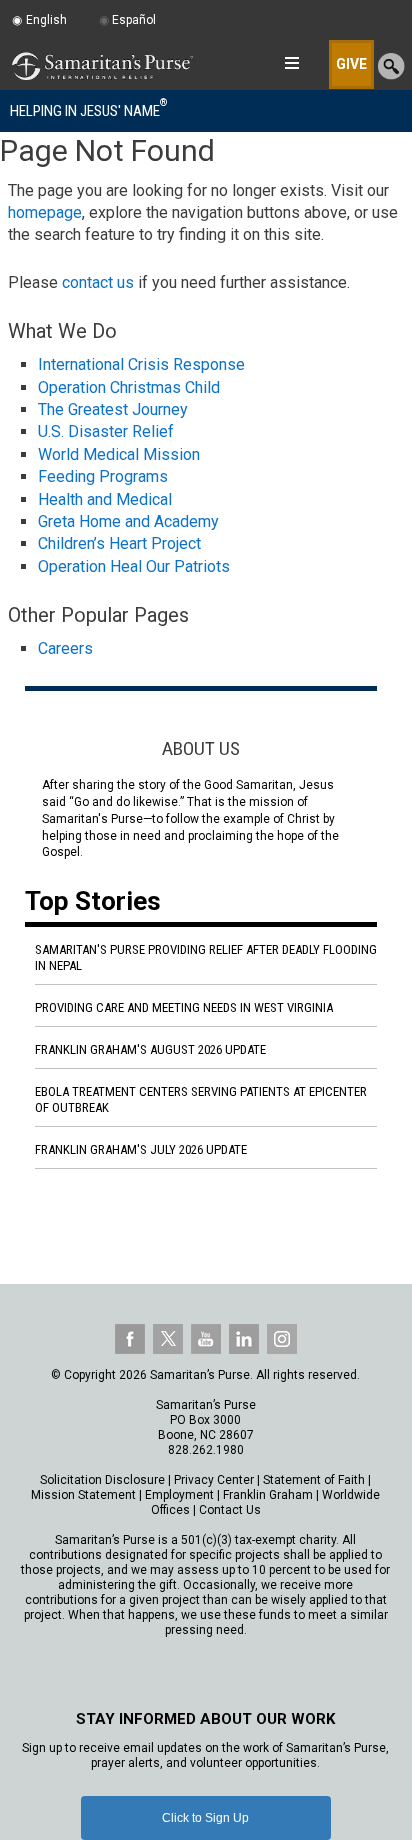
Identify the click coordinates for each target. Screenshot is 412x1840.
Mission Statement (83, 1495)
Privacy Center (214, 1480)
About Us (201, 748)
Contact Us (230, 1510)
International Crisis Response (141, 364)
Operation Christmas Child (129, 387)
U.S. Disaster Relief (106, 431)
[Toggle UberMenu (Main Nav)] (291, 63)
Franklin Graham (268, 1495)
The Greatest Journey (113, 409)
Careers (65, 648)
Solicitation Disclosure (102, 1480)
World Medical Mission (119, 454)
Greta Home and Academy (128, 521)
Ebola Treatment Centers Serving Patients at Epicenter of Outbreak (201, 1099)
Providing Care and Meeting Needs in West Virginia (184, 1007)
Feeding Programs (103, 476)
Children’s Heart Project (119, 543)
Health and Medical (105, 499)
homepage (45, 212)
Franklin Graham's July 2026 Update (141, 1149)
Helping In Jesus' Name (88, 110)
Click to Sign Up (205, 1818)
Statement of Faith (314, 1480)
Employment (179, 1495)
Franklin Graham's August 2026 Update (150, 1049)
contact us (98, 282)
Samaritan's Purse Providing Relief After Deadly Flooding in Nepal (206, 957)
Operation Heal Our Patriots (134, 566)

* * * * * * * * *

**WHAT IS EXPECTED**.
Find "[Toggle UberMenu (Main Nav)] (291, 63)" in the entries above and copy that whole line exactly, then each line after it through the line that contains "contact us (98, 282)".

**ANSWER SECTION**.
[Toggle UberMenu (Main Nav)] (291, 63)
Franklin Graham (268, 1495)
The Greatest Journey (113, 409)
Careers (65, 648)
Solicitation Disclosure (102, 1480)
World Medical Mission (119, 454)
Greta Home and Academy (128, 521)
Ebola Treatment Centers Serving Patients at Epicenter of Outbreak (201, 1099)
Providing Care and Meeting Needs in West Virginia (184, 1007)
Feeding Programs (103, 476)
Children’s Heart Project (119, 543)
Health and Medical (105, 499)
homepage (45, 212)
Franklin Graham's July 2026 Update (141, 1149)
Helping In Jesus' Name (88, 110)
Click to Sign Up (205, 1818)
Statement of Faith (314, 1480)
Employment (179, 1495)
Franklin Graham's August 2026 Update (150, 1049)
contact us (98, 282)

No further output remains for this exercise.